Un ingente traffico illegale di uccelli, provenienti dall’Italia e destinati a Malta, dove c’è un fiorente mercato di avifauna, è stato sgominato dalla Guardia di Finanza di Ragusa, dal Reparto Operativo Aeronavale (ROAN) di Palermo e dai funzionari dell’Agenzia delle dogane della Sezione Operativa di Pozzallo. Negli spazi doganali del porto, infatti, erano stati scoperti ben 2.867 esemplari tra cardellini, verdoni e fringuelli, trasportati in precarie condizioni igienico-sanitarie con rischi non solo per la sopravvivenza degli stessi uccelli, ma anche per la salute pubblica.
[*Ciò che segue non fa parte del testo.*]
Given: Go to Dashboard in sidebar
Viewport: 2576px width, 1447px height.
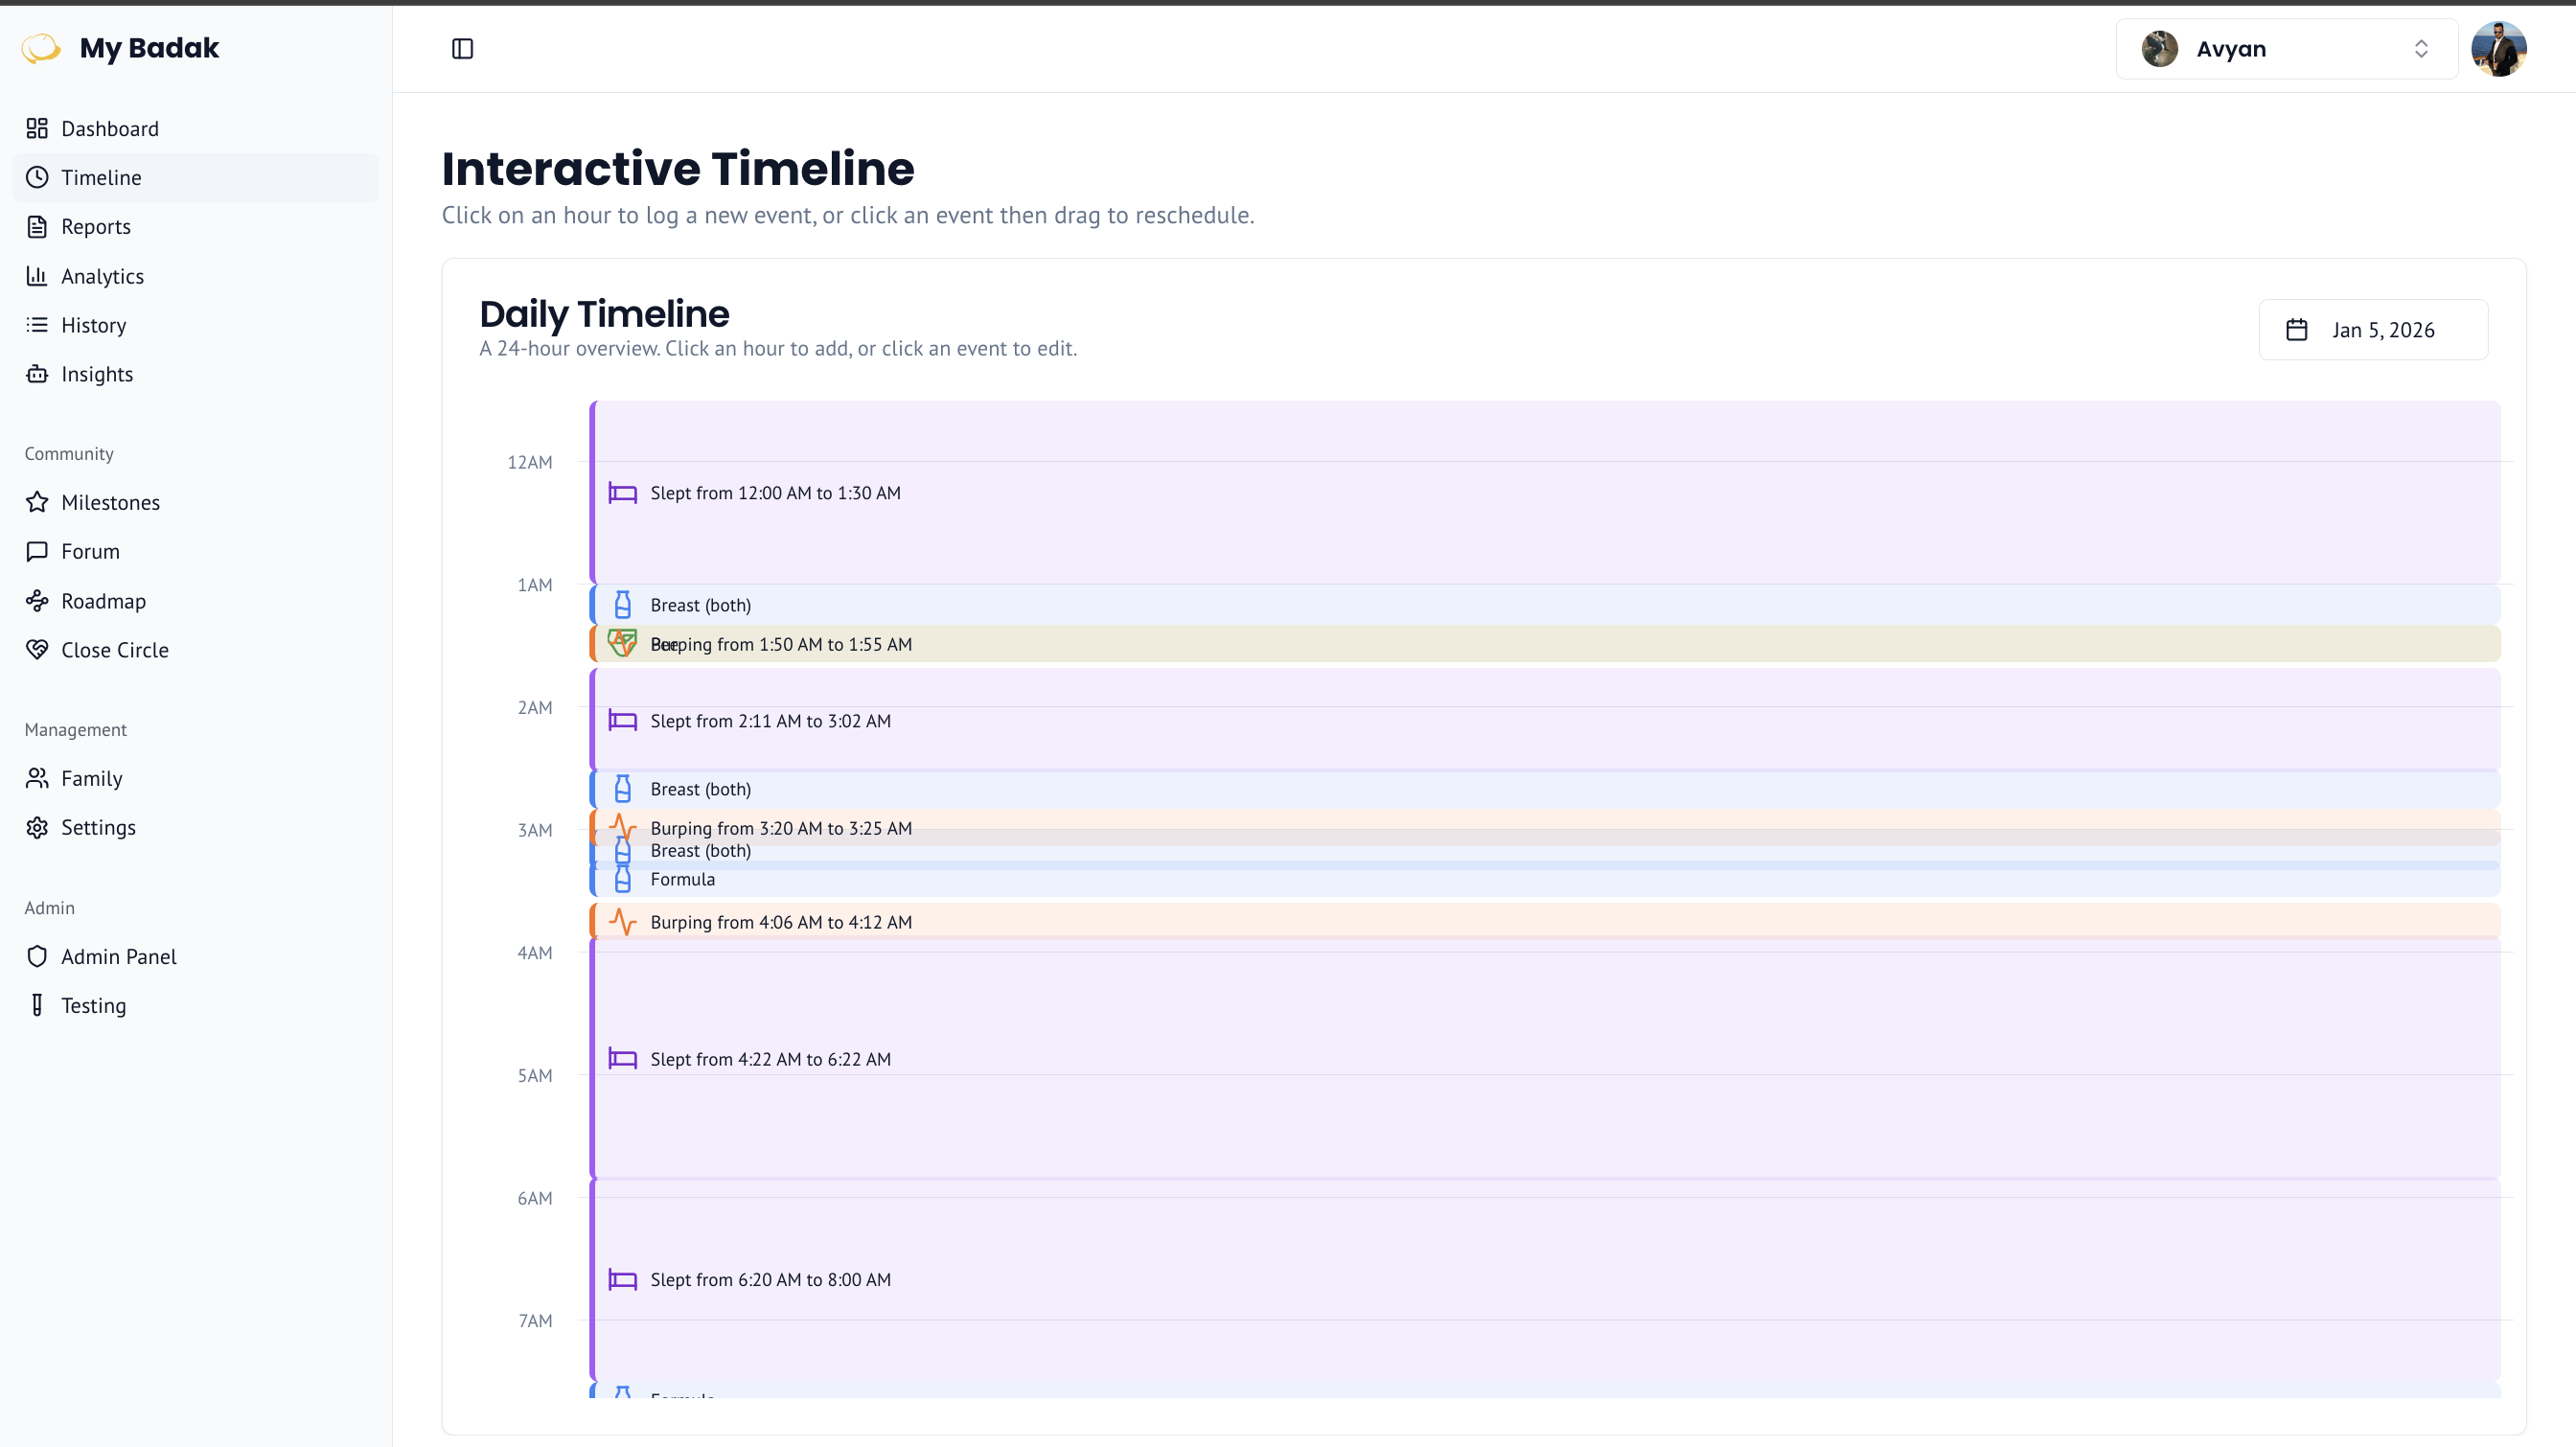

Quegli uccelli, tutti intorno ai due mesi di vita, erano trasportati, rinchiusi in gabbie di plastica nascoste in alcuni scatoloni, all’interno di uno scompartimento refrigerato a una temperatura di -2°C, allo scopo di ridurne temporaneamente le funzioni vitali e occultarne meglio la presenza. Senza considerare, oltretutto, lo spazio insufficiente e le scorte limitate di acqua e cibo. Se non fossero stati intercettati, gli animali, che sul mercato a Malta avrebbero fruttato oltre 400 mila euro, sarebbero probabilmente morti a diverse centinaia nel corso del viaggio.
A trasportare gli uccelli, un uomo di nazionalità maltese, ora denunciato per furto, ricettazione, abbandono di animali e uccisione, distruzione, cattura, prelievo, detenzione di esemplari di specie animali o vegetali selvatiche protette. Dopo il sequestro, i veterinari dell’Azienda Sanitaria Provinciale di Ragusa hanno concesso il nulla osta alla liberazione degli uccelli, poi disposta dalla locale Procura della Repubblica. Tutte quelle diverse specie sono state riportate quindi nel loro habitat naturale, nella suggestiva cornice dell’area faunistica protetta del Pantano Cuba-Longarini di Ispica.